───── Data for processing

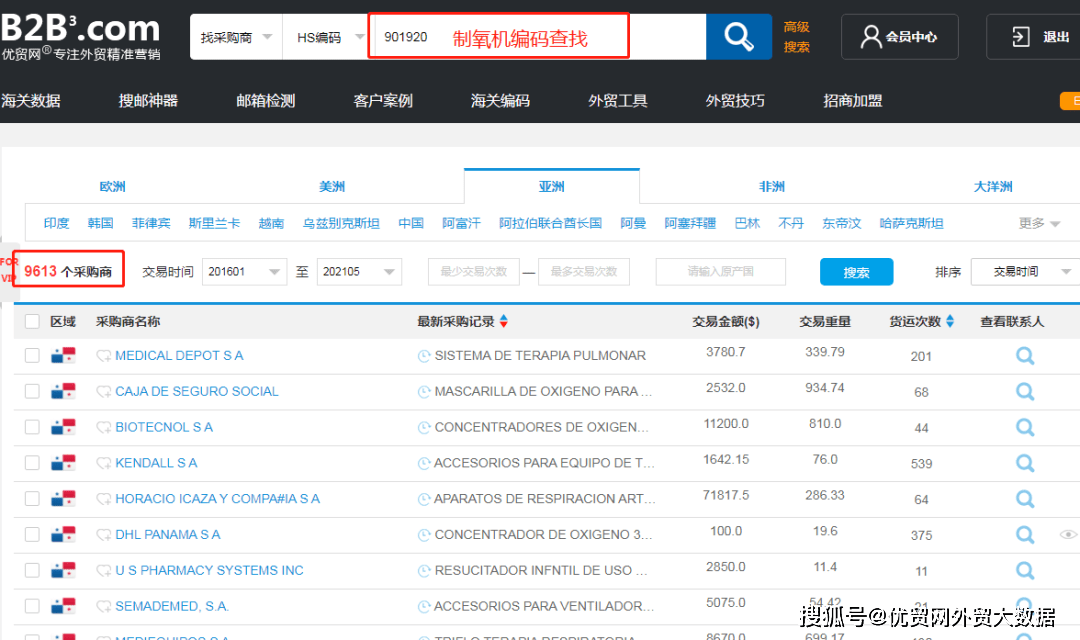Open the HS编码 search type dropdown
The width and height of the screenshot is (1080, 640).
[x=325, y=37]
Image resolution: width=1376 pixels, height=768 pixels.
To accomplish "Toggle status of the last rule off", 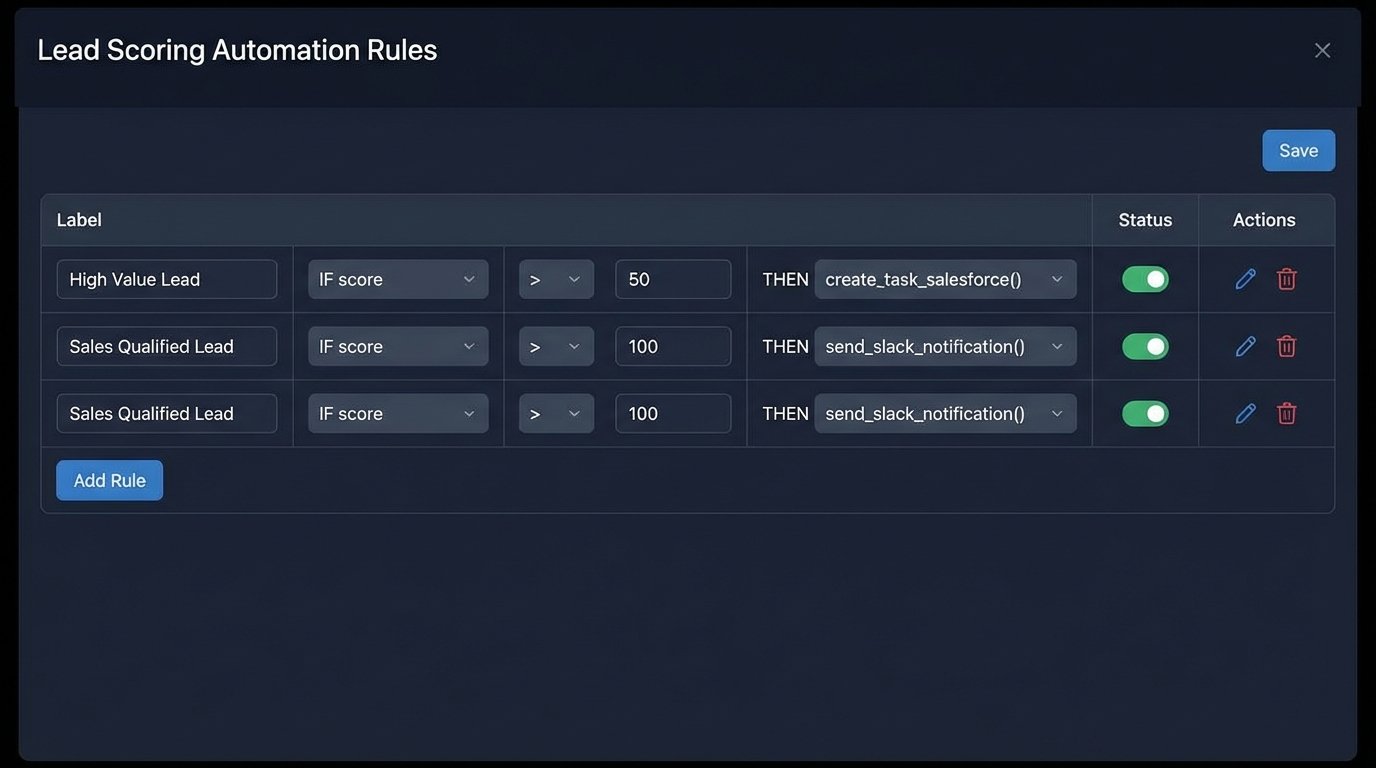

──────────

What you have to do →
Your copy should begin at the line containing "Image resolution: width=1376" and end at the last line of the data above, matching each line exactly and holding no pictures.

Response →
Image resolution: width=1376 pixels, height=768 pixels.
To accomplish "Toggle status of the last rule off", 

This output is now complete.